Es un prodigio que la primera foto hecha por los bomberos después de las horas de infierno, al entrar en el edificio, fuera la cruz, brillante e intacta, sobre el altar. Stat crux dum volvitur orbis, la cruz permanece mientras el mundo da vueltas, sí, realmente, pero no es lo que se esperaba encontrar. Pocas horas antes, examinando el mar de llamas, el hundimiento de la techumbre, la dramática caída de la espira, un experto había dictaminado que no quedaría nada de Notre Dame. Pero ya hemos visto las naves casi intactas, el milagro -este podría serlo literalmente- de la impresionante roseta norte salvada del fuego, de la estatua de María incólume, hasta del órgano y los bancos. La estructura se mantiene y las dos emblemáticas torres parecen fuera de peligro.

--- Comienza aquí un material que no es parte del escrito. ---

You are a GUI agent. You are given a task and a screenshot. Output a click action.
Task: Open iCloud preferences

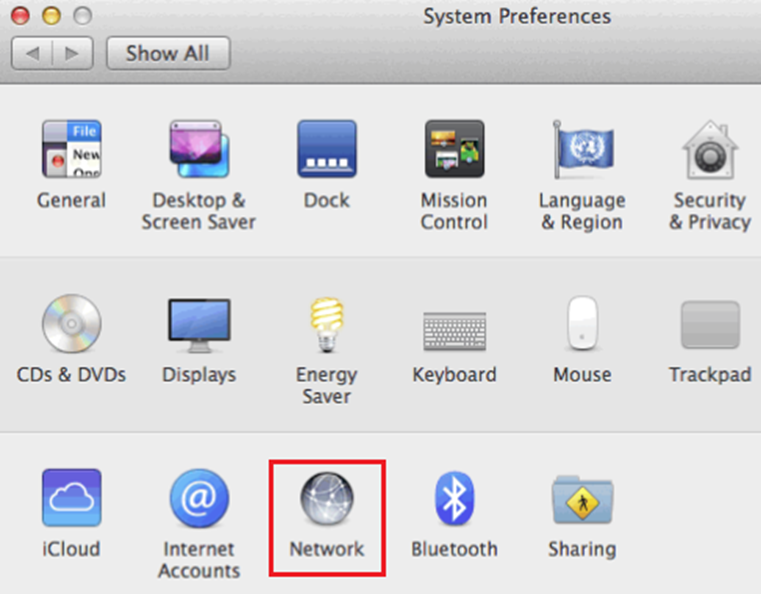[x=71, y=499]
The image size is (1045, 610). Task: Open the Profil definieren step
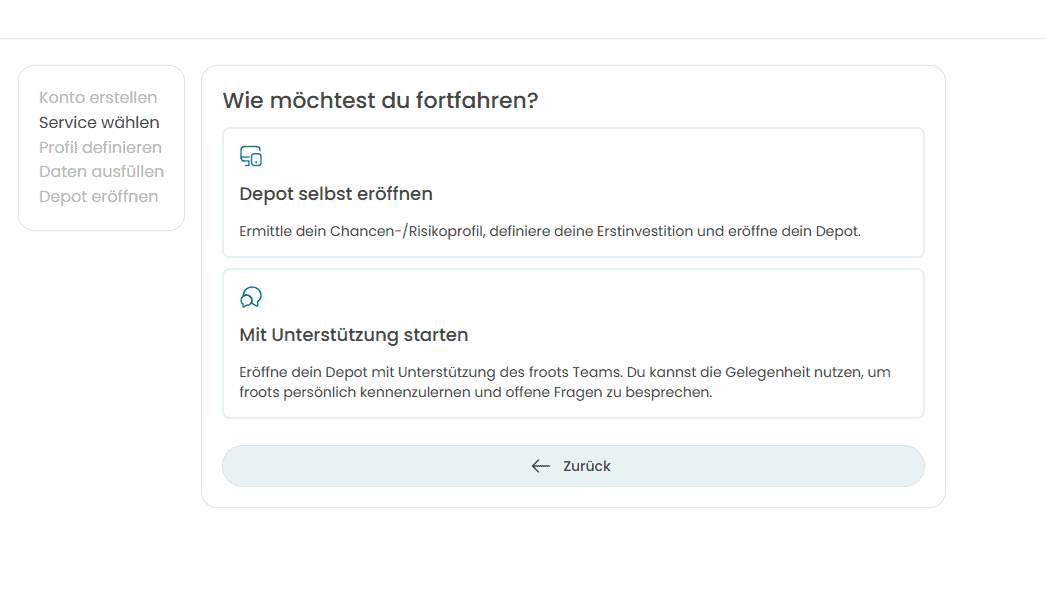pos(100,148)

Es un prodigio que en la madre de la laicidad moderna, en la descristianizada Francia, pudiéramos ver las imágenes de anoche de cientos de cristianos, muchos de rodillas, entonando espontáneamente el canto del Avemaría o rezando juntos. No es que las ciudades francesas hayan sido en los últimos años ajenas a las expresiones públicas, callejeras, de religiosidad, al contrario: se han hecho habituales. Pero no de la fe que ha constituido el alma de Francia durante siglos, sino de esa otra que Carlos Martel detuvo con la espada en los campos de Tours.
Sería absurdo decir que el incendio de Notre Dame ha sido providencial, porque todo lo es, en un sentido o en otro. Pero sí podemos apreciar en los prodigios un signo, una señal. Y al menos parece que para muchos europeos está funcionando como señal. Que los amos del discurso nos quieren dormidos, hablando de ‘fake news’ cuando se intenta advertirnos de la deriva suicida de nuestra cultura o avergonzándonos hasta el silencio con palabras inventadas para actuar como mordazas, no es ya un secreto para nadie.

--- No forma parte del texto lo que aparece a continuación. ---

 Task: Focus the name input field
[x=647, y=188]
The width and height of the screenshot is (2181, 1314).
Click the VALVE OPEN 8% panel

Y ésta podría ser la señal, la alarma que despierte a un pueblo que se dirige adormilado a su propio suicidio. Porque lo que vimos arder ayer no fue el Louvre o la Puerta de Brandenburgo o el Foro de Roma; no fue simplemente un símbolo ‘cultural’ o meramente identitario, sino una iglesia, un templo prodigioso construido por un pueblo, nuestro pueblo, cuando vivía, cara a Dios, de la fe, esa fe cristiana que, como nos recuerda el cardenal Sarah a tiempo y a destiempo -personaje poco sospechoso de ser un ‘supremacista’-, es el verdadero corazón de Europa, su razón de ser, su identidad vil y vanamente hurtada en Bruselas.